Kapolri mengatakan, "Kami kesulitan melakukan pencegahan karena selama ini UU Terorisme hanya menempatkan polisi sebagai pemadam kebakaran sehingga bagaimana kami mencegah (gerakan terorisme)."
Selama ini ketika polisi memeriksa orang terindikasi teroris dan memudian tidak ditemukan pelanggaran, maka polisi pun tidak bisa mempidanakan orang itu, jelasnya.
Di negara-negara maju, ada upaya "preventive detention" sehingga orang bisa ditahan sampai menunggu proses hukum, menurutnya. "Kita tahu ada Warga Negara Indonesia yang dilatih di Kamp Mindanau, Filipina Selatan, seperti Abu Sayad dan tidak bisa diproses hukum."
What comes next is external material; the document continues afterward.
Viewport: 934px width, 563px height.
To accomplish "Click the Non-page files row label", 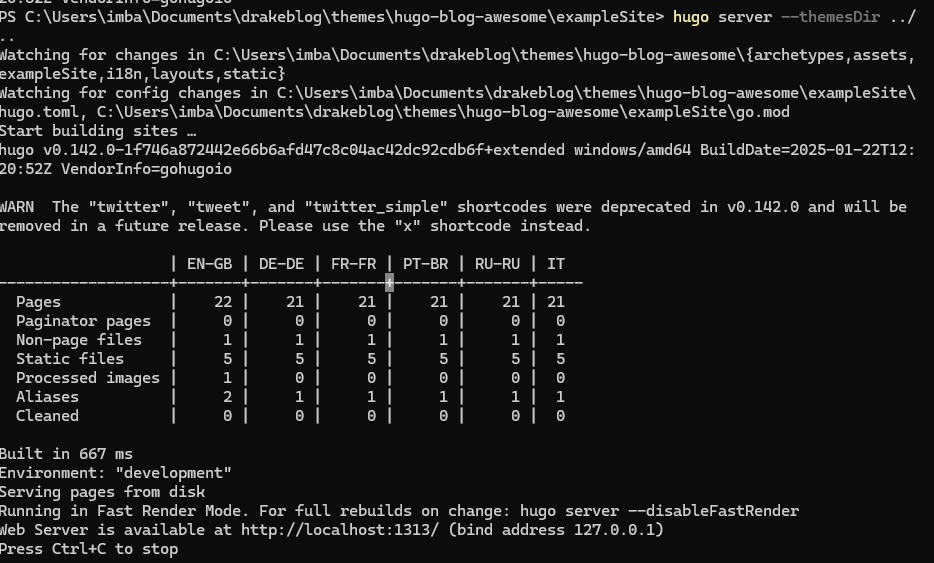I will (x=79, y=340).
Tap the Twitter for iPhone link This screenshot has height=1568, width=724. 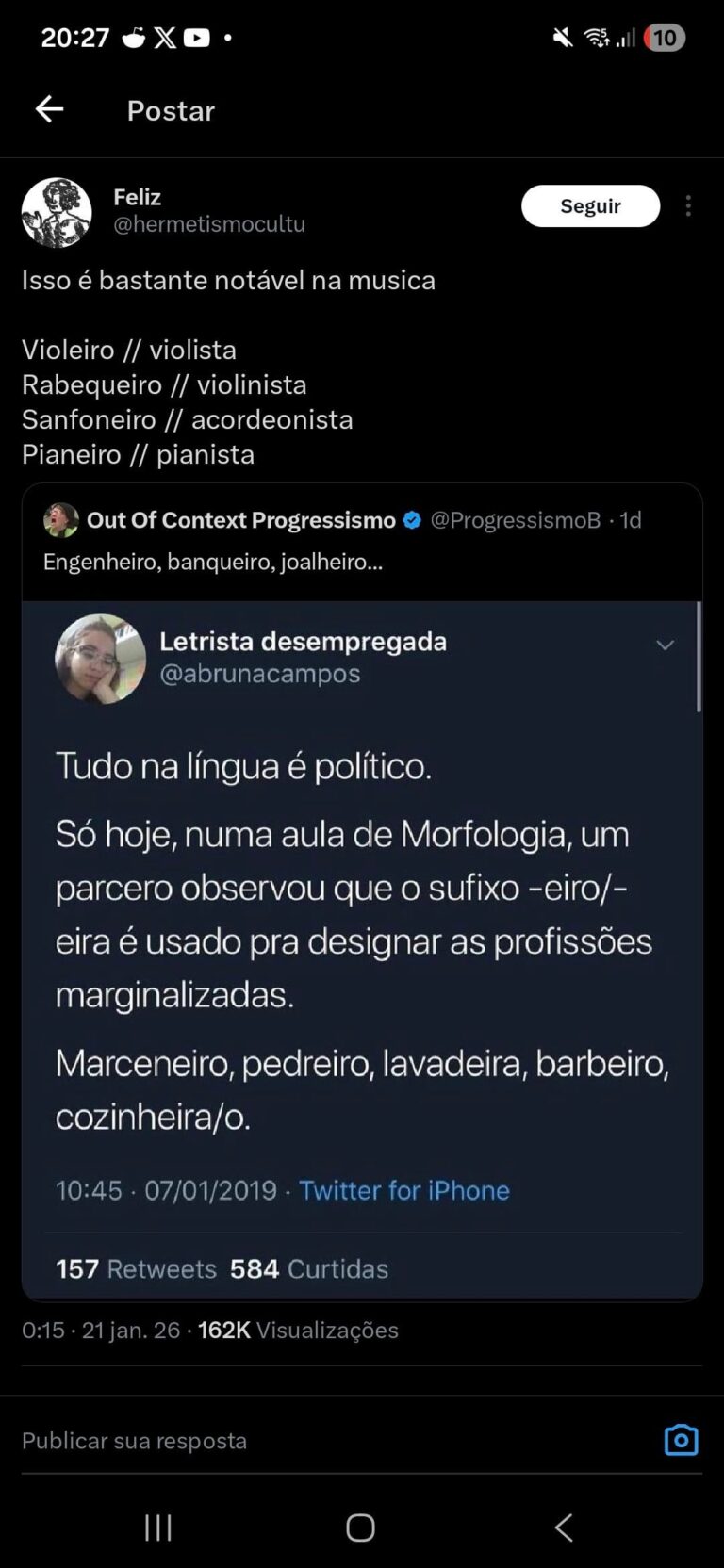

Dia mengatakan, polisi memerangi ISIS bukan karena alasan agama, melainkan akibat potensi terorisme dari gerakan ini. "Saya harap dengan kejadian (peristiwa pengeboman) di Jalan MH Thamrin, masyarakat tersadarkan bahaya ISIS dan kita bisa meningkatkan kewaspadaan."
Meskipun dalam peristiwa Thamrin polisi cepat menanggulanginya, namun ancaman teroris masih berisiko untuk masyarakat, ungkap Badrodin. Ada beberapa elite ISIS seperti Bahrun Naim, Bahrun Syah, dan Abu Jandal, yang semuanya terkait dengan orang Indonesia.
Demi menguatkan polisi dalam memberantas terorisme, Badrodin meminta dukungan persetujuan Komisi III DPR untuk revisi UU Terorisme.